The Oracle and her new apprentice had departed; Ben Skywalker had been left in charge. This was just the latest insult, as far as he was concerned. Of course he would be in charge while the Oracle was gone, being the senior-most Sith present and almost as powerful as she was. But it was the entire concept of being left here, like the oldest child babysitting everyone else while mom went out for the night. Ben had led armies; he didn't need for the Oracle to remind everyone that he was in command during her absence. He wielded authority as easily as he wielded a lightsaber. No, the purpose of that little gesture was to remind everyone, including Ben, of who was really in charge, of who had the power to give authority and take it away.
Hatred fueled the Dark side in Sith. The Oracle was Ben's personal dynamo.
Ben didn't wait long until after she and her new apprentice had departed. The new apprentice... that was another little effort on the Oracle's part to humiliate him. That simpering girl hadn't even been able to fight off Molly back on that Vong planet, and she was going to be the apprentice? Molly... she was still loyal to him, anyway, or at least, as loyal as Sith could be, and she still shared his bed from time to time.

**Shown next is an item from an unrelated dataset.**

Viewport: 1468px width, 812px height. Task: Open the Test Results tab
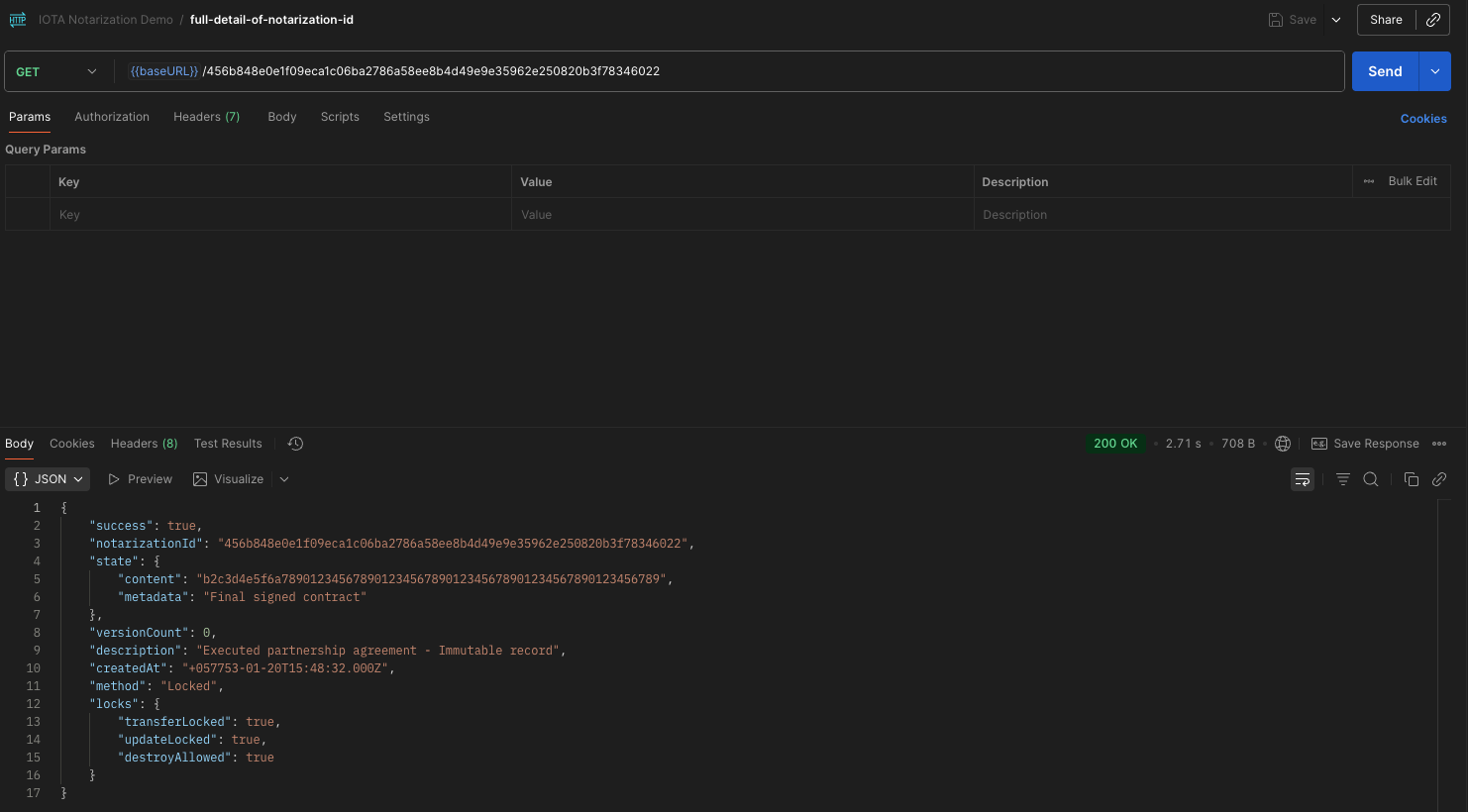pos(228,444)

Her training had been a personal affair, and he'd used subtle Force manipulations to help get her to trust him. Ironically, the Oracle had been pulling similar tricks on him. Whether Molly would feel the same if she ever found out was unimportant to Ben; Sith had little in the way of empathy.
Those little manipulations... Ben remembered that letting the new Sith apprentice live had been the Oracle's idea. It had made sense at the time, something to put the fear of the Jedi into him. Like everything else, it was all just a part of her larger plan in using Ben and the Sith against the Empire. Ben should have known better. There were two Sith approaches to enemies. One was to leave your enemies beaten but alive, like the Oracle did with her Borg captive... they reasoned that it was far crueler to let them know they've been defeated, and took great personal pleasure in knowing there was some crushed foe that hated them. This was all well and good, but as has already been established, Sith are patient, and a crushed Sith can think about nothing else but revenge. Many have risen up far enough to seize it, even if it cost them their lives. That's why Ben and most sensible Sith chose to kill their enemies when they had the chance. Very few enemies dealt with in this fashion have managed to cause any further trouble.

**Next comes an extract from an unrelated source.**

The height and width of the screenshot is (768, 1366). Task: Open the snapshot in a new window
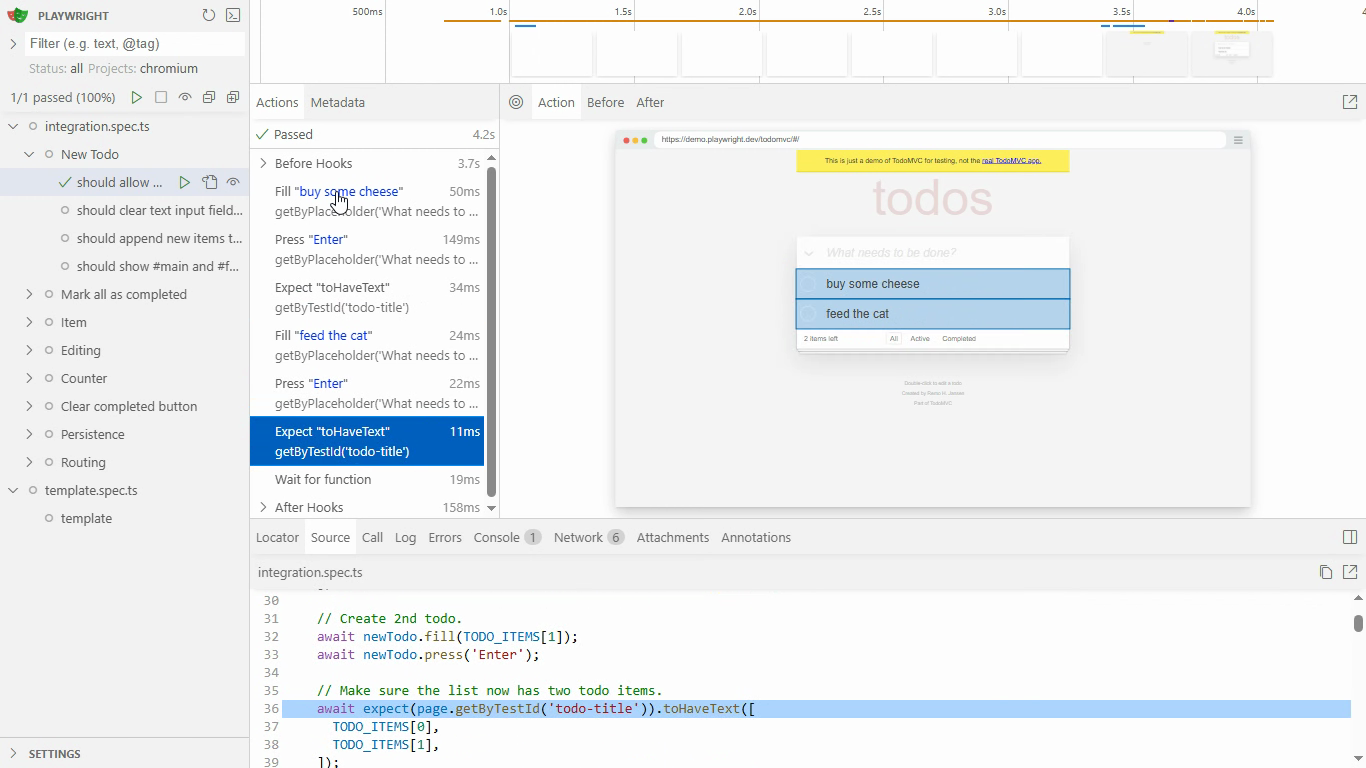coord(1349,102)
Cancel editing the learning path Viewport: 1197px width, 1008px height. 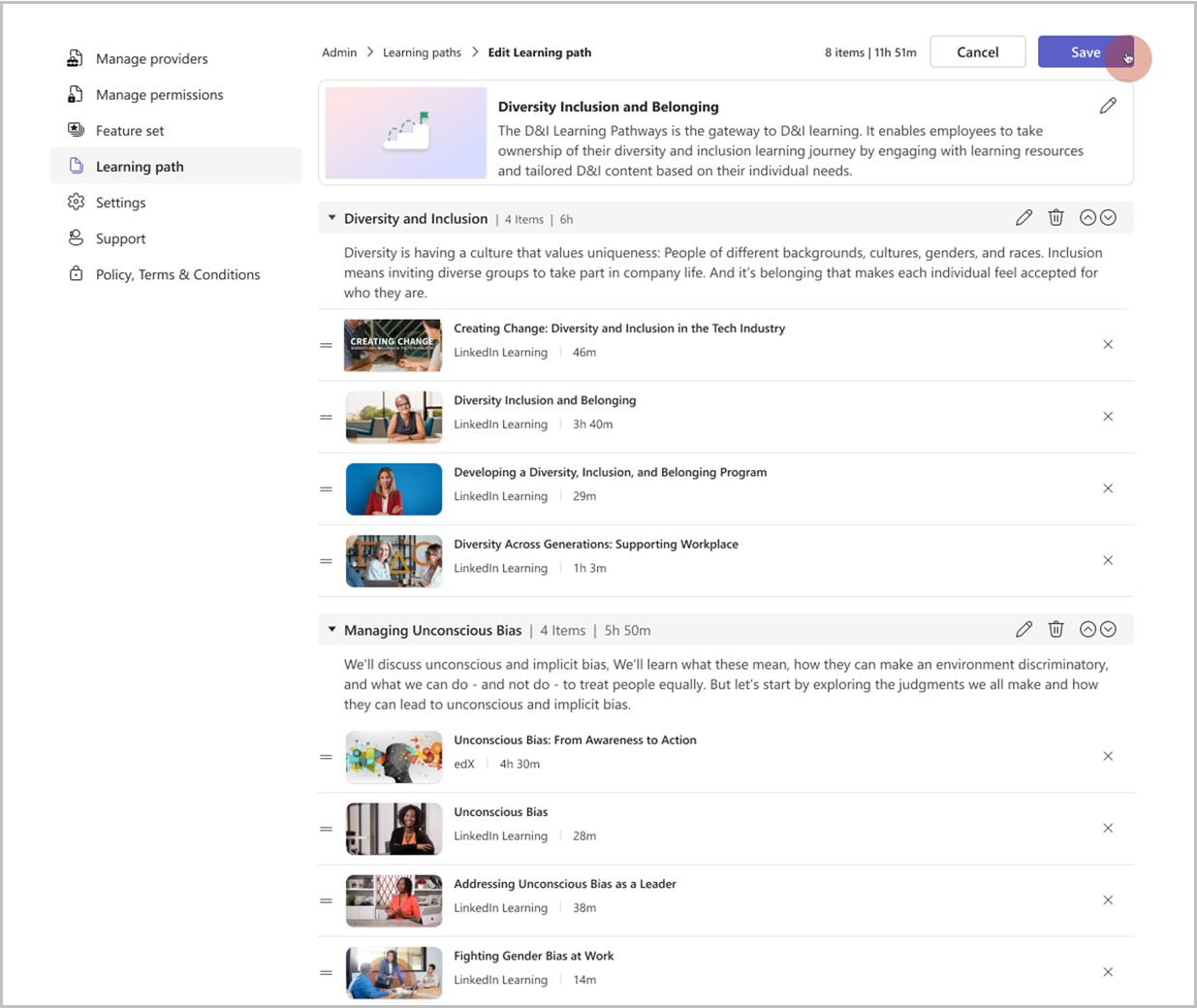coord(977,51)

Now he and Molly stood outside the entrance to the Oracle's laboratory. Years of experience with Section 31 had taught her how to bypass just about any lock that had been invented, but the Oracle proved quite the challenge. Nevertheless, persistence paid off, and the door slid open. Ben led the way, peering over the chemicals and machinery with only the barest interest. He had no science background so it was pretty much meaningless to him. "What are we looking for?" Molly finally asked after a couple of minutes. She hadn't been in here before and Ben could tell the room made her uncomfortable.

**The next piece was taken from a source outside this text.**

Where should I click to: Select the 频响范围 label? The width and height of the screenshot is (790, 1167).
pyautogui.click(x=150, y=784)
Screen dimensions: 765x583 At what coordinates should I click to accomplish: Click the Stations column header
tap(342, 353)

"The Oracle's hiding something from us," Ben said. "I want to find out what it is."
Molly nodded. "But the Oracle's very clever, Ben."
"Cleverness gets your foot in the door," Ben said, "but to be a Sith takes force of will. She has power, but she's distracted, and not altogether sane in any case. What's this?" It was a box, too long to be a footlocker or storage container.
"It's a stasis chamber," Molly said. "Haven't seen one of these in a while."
"How do you open it?"
"I'm not sure that's a good idea," Molly said. "It could contain virus samples, hazardous bio-matter-"
"How," Ben said with a tone that froze Molly to the bone, "do you open it?"
Molly stepped forward and quickly activated a few buttons on the panel. The lid opened with a hiss. Ben froze, Molly gasped beside him. Both could only stare at the contents of the chamber.
"Close it," Ben said finally. Molly was biting her lip, staring, but her hand seemed to operate independently out of self-preservation and tapped the panel, shutting the box. They still continued staring at it.
"What does it mean?" Molly finally asked.
"It means," Ben said slowly, "that there's a great deal more going on here than I ever expected."